## Given request
Recast the lines below as a JSON list of strings, one string per line, leaving out blank lines.

## Stored items from a collection
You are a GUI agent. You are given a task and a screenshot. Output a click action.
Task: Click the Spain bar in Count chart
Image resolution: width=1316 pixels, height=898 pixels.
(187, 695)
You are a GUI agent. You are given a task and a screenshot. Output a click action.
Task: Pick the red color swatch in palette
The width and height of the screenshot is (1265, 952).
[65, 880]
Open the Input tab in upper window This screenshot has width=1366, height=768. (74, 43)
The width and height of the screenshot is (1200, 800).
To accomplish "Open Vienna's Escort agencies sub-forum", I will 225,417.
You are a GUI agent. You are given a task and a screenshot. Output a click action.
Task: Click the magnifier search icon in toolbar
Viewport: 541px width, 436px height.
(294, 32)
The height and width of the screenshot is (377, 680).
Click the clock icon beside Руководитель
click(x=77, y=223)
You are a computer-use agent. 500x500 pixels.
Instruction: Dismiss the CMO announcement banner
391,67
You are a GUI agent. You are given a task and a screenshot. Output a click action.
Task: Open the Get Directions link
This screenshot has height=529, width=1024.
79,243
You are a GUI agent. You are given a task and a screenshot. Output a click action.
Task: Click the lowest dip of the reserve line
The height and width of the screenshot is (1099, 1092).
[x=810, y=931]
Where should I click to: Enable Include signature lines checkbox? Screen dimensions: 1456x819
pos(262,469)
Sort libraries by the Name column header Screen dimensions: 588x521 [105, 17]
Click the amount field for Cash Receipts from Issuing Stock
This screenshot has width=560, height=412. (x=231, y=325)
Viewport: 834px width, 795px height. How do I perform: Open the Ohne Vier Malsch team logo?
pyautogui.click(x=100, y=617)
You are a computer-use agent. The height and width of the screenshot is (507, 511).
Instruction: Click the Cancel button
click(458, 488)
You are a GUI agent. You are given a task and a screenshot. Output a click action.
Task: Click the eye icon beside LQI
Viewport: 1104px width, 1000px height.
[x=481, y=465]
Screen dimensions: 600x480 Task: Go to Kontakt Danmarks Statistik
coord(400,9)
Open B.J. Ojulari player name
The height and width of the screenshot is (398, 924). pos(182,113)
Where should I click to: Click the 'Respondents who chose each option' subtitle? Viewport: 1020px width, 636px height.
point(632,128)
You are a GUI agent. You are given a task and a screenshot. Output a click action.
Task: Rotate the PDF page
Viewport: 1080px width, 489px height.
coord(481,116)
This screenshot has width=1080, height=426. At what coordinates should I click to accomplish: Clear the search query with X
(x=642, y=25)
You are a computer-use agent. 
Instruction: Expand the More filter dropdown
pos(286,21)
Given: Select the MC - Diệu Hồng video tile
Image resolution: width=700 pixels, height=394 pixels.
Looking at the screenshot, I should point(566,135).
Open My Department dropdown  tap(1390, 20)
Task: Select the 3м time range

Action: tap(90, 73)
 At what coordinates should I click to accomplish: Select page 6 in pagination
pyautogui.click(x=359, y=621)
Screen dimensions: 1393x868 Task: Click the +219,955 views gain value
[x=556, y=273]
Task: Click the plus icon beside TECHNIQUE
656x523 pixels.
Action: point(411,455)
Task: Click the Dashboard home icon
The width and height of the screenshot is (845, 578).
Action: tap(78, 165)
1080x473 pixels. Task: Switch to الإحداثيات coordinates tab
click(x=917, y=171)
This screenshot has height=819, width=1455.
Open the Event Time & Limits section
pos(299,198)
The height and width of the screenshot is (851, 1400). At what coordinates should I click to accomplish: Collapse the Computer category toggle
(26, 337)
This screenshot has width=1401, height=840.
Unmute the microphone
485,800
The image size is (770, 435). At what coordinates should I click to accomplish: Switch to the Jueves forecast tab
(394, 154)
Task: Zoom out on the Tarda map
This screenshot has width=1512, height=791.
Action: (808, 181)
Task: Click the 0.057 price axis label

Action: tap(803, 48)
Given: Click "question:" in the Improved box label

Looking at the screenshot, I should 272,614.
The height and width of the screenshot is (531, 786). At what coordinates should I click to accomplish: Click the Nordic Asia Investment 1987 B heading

## Response to the task
[
  "You are a GUI agent. You are given a task and a screenshot. Output a click action.",
  "Task: Click the Spain bar in Count chart",
  "Image resolution: width=1316 pixels, height=898 pixels.",
  "(187, 695)",
  "You are a GUI agent. You are given a task and a screenshot. Output a click action.",
  "Task: Pick the red color swatch in palette",
  "The width and height of the screenshot is (1265, 952).",
  "[65, 880]",
  "Open the Input tab in upper window This screenshot has width=1366, height=768. (74, 43)",
  "The width and height of the screenshot is (1200, 800).",
  "To accomplish \"Open Vienna's Escort agencies sub-forum\", I will 225,417.",
  "You are a GUI agent. You are given a task and a screenshot. Output a click action.",
  "Task: Click the magnifier search icon in toolbar",
  "Viewport: 541px width, 436px height.",
  "(294, 32)",
  "The height and width of the screenshot is (377, 680).",
  "Click the clock icon beside Руководитель",
  "click(x=77, y=223)",
  "You are a computer-use agent. 500x500 pixels.",
  "Instruction: Dismiss the CMO announcement banner",
  "391,67",
  "You are a GUI agent. You are given a task and a screenshot. Output a click action.",
  "Task: Open the Get Directions link",
  "This screenshot has height=529, width=1024.",
  "79,243",
  "You are a GUI agent. You are given a task and a screenshot. Output a click action.",
  "Task: Click the lowest dip of the reserve line",
  "The height and width of the screenshot is (1099, 1092).",
  "[x=810, y=931]",
  "Where should I click to: Enable Include signature lines checkbox? Screen dimensions: 1456x819",
  "pos(262,469)",
  "Sort libraries by the Name column header Screen dimensions: 588x521 [105, 17]",
  "Click the amount field for Cash Receipts from Issuing Stock",
  "This screenshot has width=560, height=412. (x=231, y=325)",
  "Viewport: 834px width, 795px height. How do I perform: Open the Ohne Vier Malsch team logo?",
  "pyautogui.click(x=100, y=617)",
  "You are a computer-use agent. The height and width of the screenshot is (507, 511).",
  "Instruction: Click the Cancel button",
  "click(458, 488)",
  "You are a GUI agent. You are given a task and a screenshot. Output a click action.",
  "Task: Click the eye icon beside LQI",
  "Viewport: 1104px width, 1000px height.",
  "[x=481, y=465]",
  "Screen dimensions: 600x480 Task: Go to Kontakt Danmarks Statistik",
  "coord(400,9)",
  "Open B.J. Ojulari player name",
  "The height and width of the screenshot is (398, 924). pos(182,113)",
  "Where should I click to: Click the 'Respondents who chose each option' subtitle? Viewport: 1020px width, 636px height.",
  "point(632,128)",
  "You are a GUI agent. You are given a task and a screenshot. Output a click action.",
  "Task: Rotate the PDF page",
  "Viewport: 1080px width, 489px height.",
  "coord(481,116)",
  "This screenshot has width=1080, height=426. At what coordinates should I click to accomplish: Clear the search query with X",
  "(x=642, y=25)",
  "You are a computer-use agent. ",
  "Instruction: Expand the More filter dropdown",
  "pos(286,21)",
  "Given: Select the MC - Diệu Hồng video tile",
  "Image resolution: width=700 pixels, height=394 pixels.",
  "Looking at the screenshot, I should point(566,135).",
  "Open My Department dropdown  tap(1390, 20)",
  "Task: Select the 3м time range",
  "Action: tap(90, 73)",
  " At what coordinates should I click to accomplish: Select page 6 in pagination",
  "pyautogui.click(x=359, y=621)",
  "Screen dimensions: 1393x868 Task: Click the +219,955 views gain value",
  "[x=556, y=273]",
  "Task: Click the plus icon beside TECHNIQUE",
  "656x523 pixels.",
  "Action: point(411,455)",
  "Task: Click the Dashboard home icon",
  "The width and height of the screenshot is (845, 578).",
  "Action: tap(78, 165)",
  "1080x473 pixels. Task: Switch to الإحداثيات coordinates tab",
  "click(x=917, y=171)",
  "This screenshot has height=819, width=1455.",
  "Open the Event Time & Limits section",
  "pos(299,198)",
  "The height and width of the screenshot is (851, 1400). At what coordinates should I click to accomplish: Collapse the Computer category toggle",
  "(26, 337)",
  "This screenshot has width=1401, height=840.",
  "Unmute the microphone",
  "485,800",
  "The image size is (770, 435). At what coordinates should I click to accomplish: Switch to the Jueves forecast tab",
  "(394, 154)",
  "Task: Zoom out on the Tarda map",
  "This screenshot has width=1512, height=791.",
  "Action: (808, 181)",
  "Task: Click the 0.057 price axis label",
  "Action: tap(803, 48)",
  "Given: Click \"question:\" in the Improved box label",
  "Looking at the screenshot, I should 272,614.",
  "The height and width of the screenshot is (531, 786). At what coordinates should I click to accomplish: Click the Nordic Asia Investment 1987 B heading"
]